Pollination is mainly by bees, which are attracted by the fragrance of the flowers. Fertilised female flowers develop into berries 6-10 mm. in diameter, and these are initially green in colour, ripening to a bright red by mid-winter. Each berry contains four seeds, and the birds that eat the fruit disperse these in their droppings. However, the berries are initially very bitter, and it is only after frost that they become softer and more palatable, so they can persist on a tree for many months. The seeds will not germinate in their first year, and in nurseries they need to be stratified in sand for two winters in order to break down the tough seed coat. Seed production is greatest in trees over 40 years old, especially in a mast year, when large quantities of berries will be produced. Such a year is usually followed by one or more years when the tree has few fruits on it.

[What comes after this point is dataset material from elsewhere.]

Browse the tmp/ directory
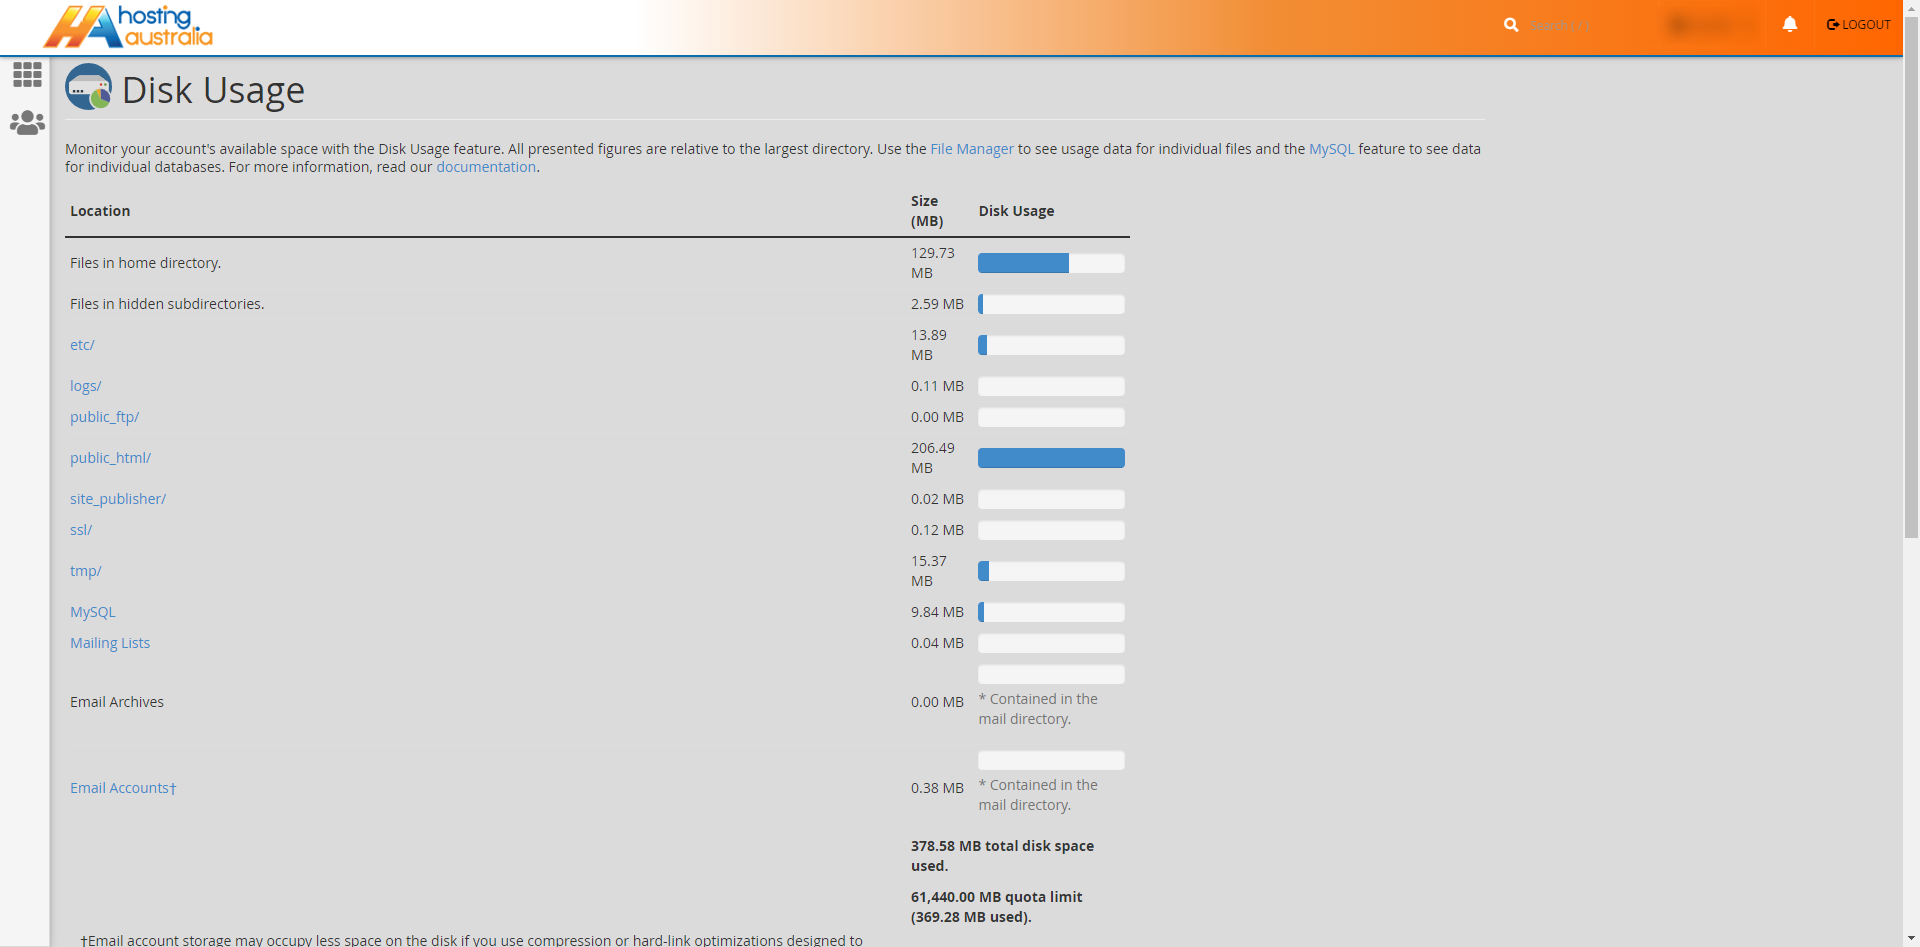This screenshot has height=947, width=1920. point(85,570)
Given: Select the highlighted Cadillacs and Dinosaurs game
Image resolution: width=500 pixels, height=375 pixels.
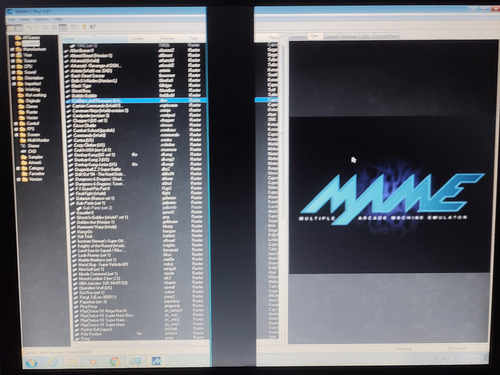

Holly can also reproduce vegetatively, by means of shoots growing off the root system of a tree. This appears to be more common in dense woodland, where pollination is perhaps less likely to occur. A holly tree can live up to 250 or 300 years, although the oldest hollies in the UK, in the Shropshire Hills in England, are thought to be possibly up to 400 years old.

It is such a very special tree isn’t it?